• **EXERCISE INSTRUCTIONS**
In the records below, find each line containing the word "computer" and copy it.

• **DATA RECORDS**

━━━━━━━━━━

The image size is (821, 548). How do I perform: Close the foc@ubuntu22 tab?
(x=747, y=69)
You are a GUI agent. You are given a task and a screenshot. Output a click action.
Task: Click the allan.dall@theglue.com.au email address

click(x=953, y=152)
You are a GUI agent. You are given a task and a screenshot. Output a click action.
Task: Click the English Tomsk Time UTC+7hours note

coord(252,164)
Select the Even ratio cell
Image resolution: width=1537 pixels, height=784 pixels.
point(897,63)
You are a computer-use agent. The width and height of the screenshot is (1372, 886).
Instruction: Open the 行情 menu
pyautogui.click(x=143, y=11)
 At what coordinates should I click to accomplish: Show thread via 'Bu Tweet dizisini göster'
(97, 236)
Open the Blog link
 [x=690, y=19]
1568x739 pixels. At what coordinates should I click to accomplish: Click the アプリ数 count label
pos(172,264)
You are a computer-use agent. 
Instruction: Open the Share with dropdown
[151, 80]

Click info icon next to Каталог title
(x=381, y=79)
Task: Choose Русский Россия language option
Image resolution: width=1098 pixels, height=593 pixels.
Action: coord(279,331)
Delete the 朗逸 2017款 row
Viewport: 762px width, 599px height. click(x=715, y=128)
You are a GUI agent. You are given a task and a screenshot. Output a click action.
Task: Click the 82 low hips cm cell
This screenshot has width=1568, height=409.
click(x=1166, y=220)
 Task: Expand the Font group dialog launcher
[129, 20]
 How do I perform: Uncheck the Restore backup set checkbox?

━━━━━━━━━━

• **TASK OUTPUT**
You are a computer-use agent. The width and height of the screenshot is (1372, 886).
You are a computer-use agent. 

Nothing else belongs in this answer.